Nancy Pelosi decided to try to split and embarrass the Republicans by supporting Trump’s tardy $2,000 stimulus push, and by passing a bill including the payment with a bi-partisan majority.
Senate Majority Leader Mitch McConnell joined the bill with one to repeal Section 230 of the telecommunications act (47 U.S.C. § 230) which protects social media companies, and to set up a fraud commission to investigate the non-existent voter fraud in the November 3, 2020 election. As a result, with Congress expiring on January 3, 2021, there is a zero chance of the House bill becoming law.
Nonetheless, the bill represents bad policy, giving large amounts of money ($8,000 for a family of four) to well-to-do individuals who don’t need it.
This money would be better spent extending and even raising the weekly amount of federal unemployment insurance support, and by funding the needs of state and local givernments.
Both the Washington Post and Republicans have made the point that it makes no sense to extend the aid to the wealthy. While McConnell’s argument, unsurprisingly, is deeply cynical, he is correct.
Editorial, “Why increasing the stimulus checks from $600 to $2,000 is a bad idea,” Washington Post, December 29, 2020 at (3:34 p.m.
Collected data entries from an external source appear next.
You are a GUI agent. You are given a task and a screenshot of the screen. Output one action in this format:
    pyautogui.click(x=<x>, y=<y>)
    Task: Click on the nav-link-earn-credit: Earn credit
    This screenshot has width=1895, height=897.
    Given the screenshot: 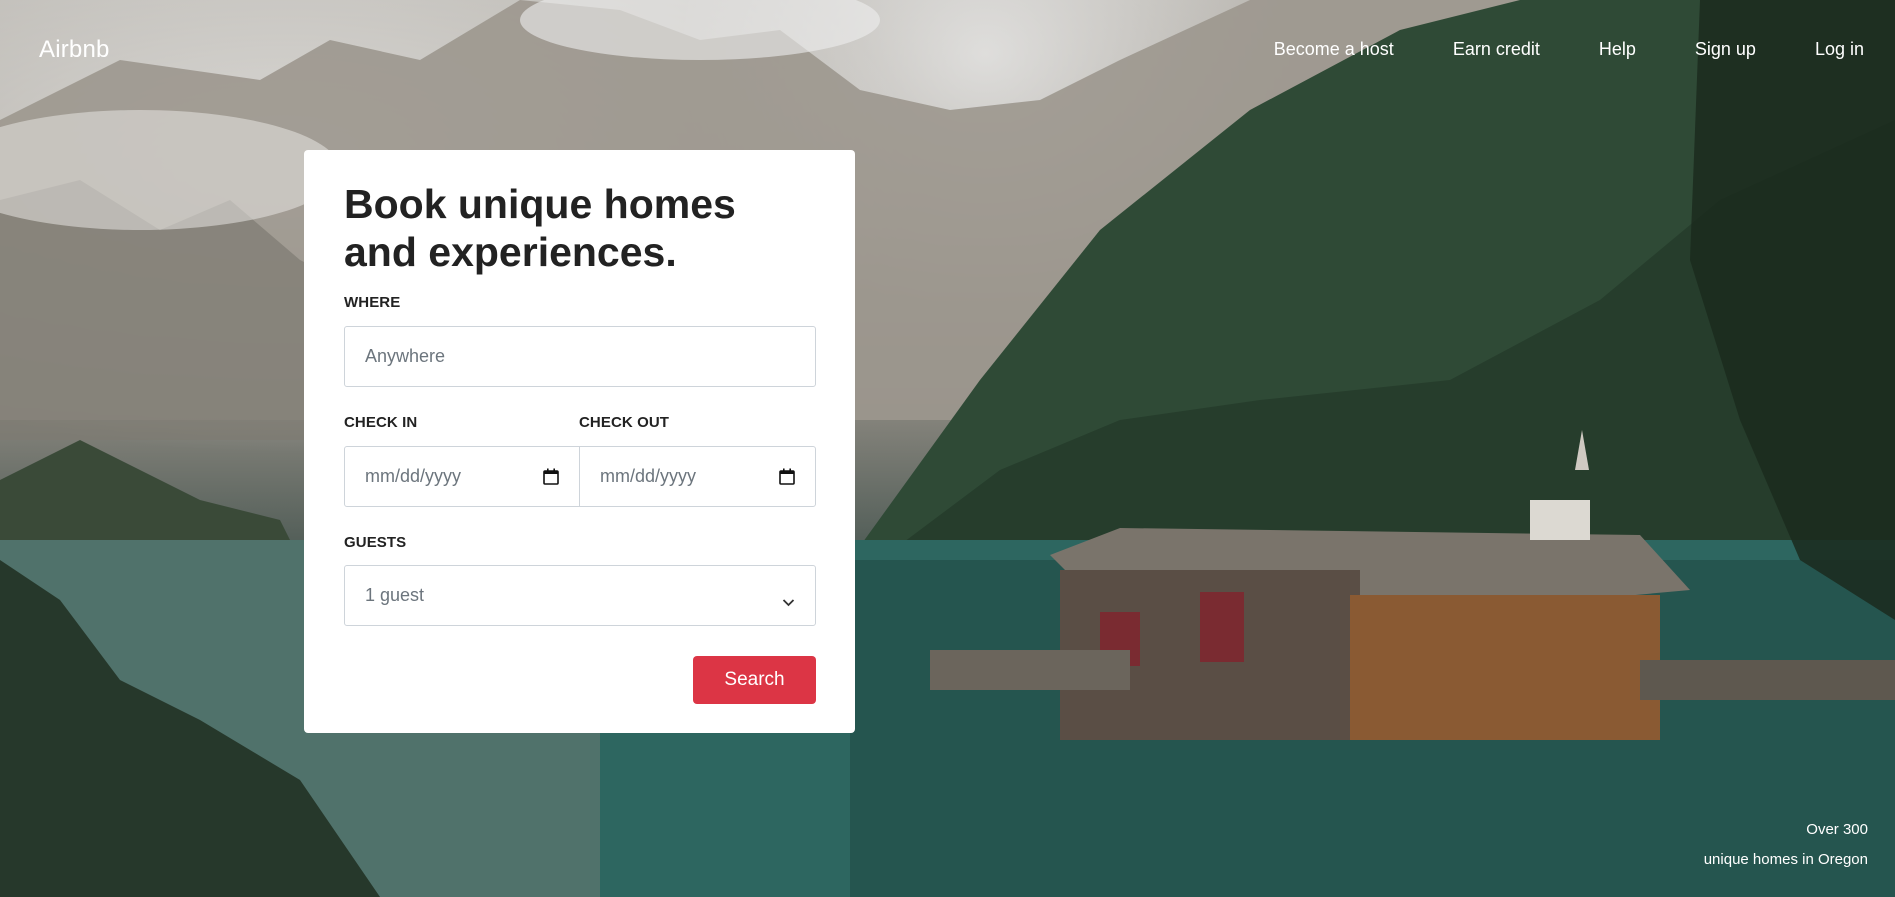 What is the action you would take?
    pyautogui.click(x=1496, y=50)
EST).
“McConnell says push by Democrats, Trump for $2,000 stimulus checks has ‘no realistic path to quickly pass the Senate’; The Senate leader said the measure would be too costly, would not be targeted toward needy and would help families that are living comfortably,” Washington Post, December 30, 2020 (6:36 p.m. EST).
Both he and the Washington Post are right on the merits of who the federal relief payments should go to.
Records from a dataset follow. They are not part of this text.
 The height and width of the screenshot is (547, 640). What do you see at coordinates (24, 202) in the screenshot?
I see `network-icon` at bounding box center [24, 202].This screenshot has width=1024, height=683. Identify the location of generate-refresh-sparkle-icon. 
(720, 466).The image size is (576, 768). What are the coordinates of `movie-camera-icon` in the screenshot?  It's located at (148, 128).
The Democrats, by going for this cheap shot to embarrass the Republicans while implementing a bad policy, have given Georgians a strong reason to vote for the Republicans in the Senate run-off elections on January 5, 2021.
It is just one reason, and there are myriad other reasons to vote for Jon Ossoff and Rafael Warnock for Senator.
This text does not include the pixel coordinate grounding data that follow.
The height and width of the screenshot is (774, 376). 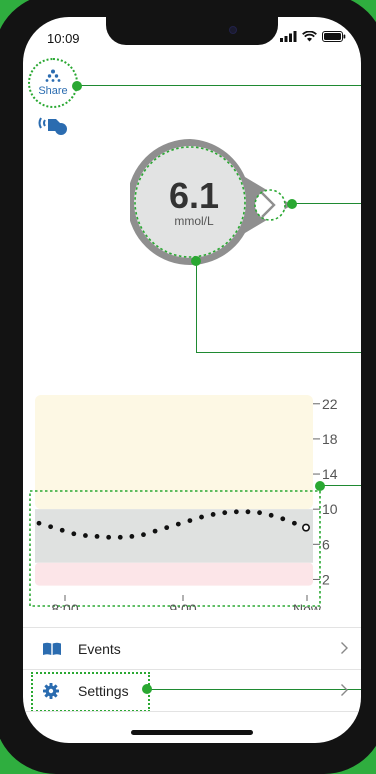 What do you see at coordinates (53, 83) in the screenshot?
I see `share-button: Share` at bounding box center [53, 83].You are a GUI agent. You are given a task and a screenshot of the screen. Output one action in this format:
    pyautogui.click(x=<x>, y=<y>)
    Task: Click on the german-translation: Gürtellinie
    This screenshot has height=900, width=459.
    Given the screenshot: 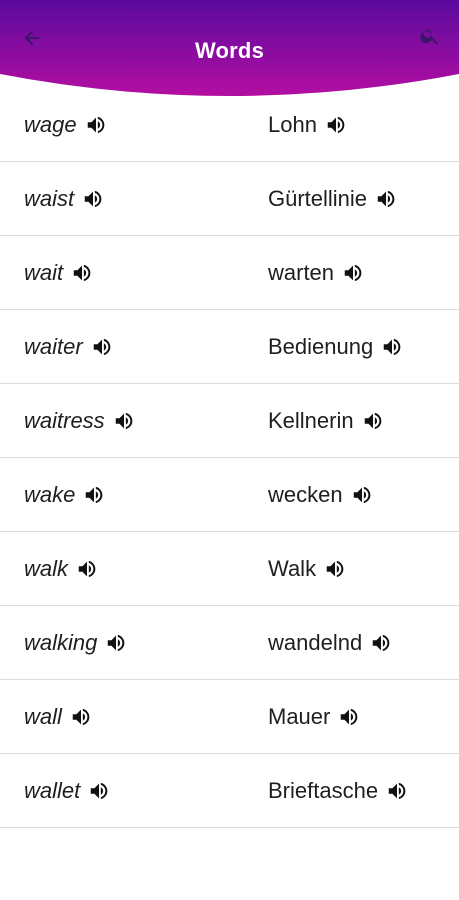 What is the action you would take?
    pyautogui.click(x=332, y=199)
    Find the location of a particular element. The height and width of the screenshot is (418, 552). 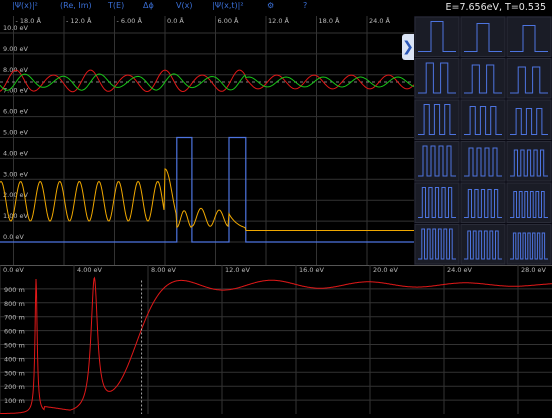

x-tick-label: 24.0 Å is located at coordinates (380, 20).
But, for the undecided voter of traditional Republican bent, the Democratic ploy may raise traditional concerns about Democratic spending.
On the other hand, both Loeffler and Perdue have come out in favor of the $2:000 checks.
Mayebe the Democrats” ploy won’t make any difference. Who’s paying attention to policy, anyway?
Still, to minimize the risk, what might be done, even at this late date?
It’s not clear anything can be done at this point to counter the risk occasioned by this mistake.
But it would make great sense to shift attention from the $2,000 relief payment to a plan to extend and increase federal enhanced unemployment benefits, and to fund state and local governments.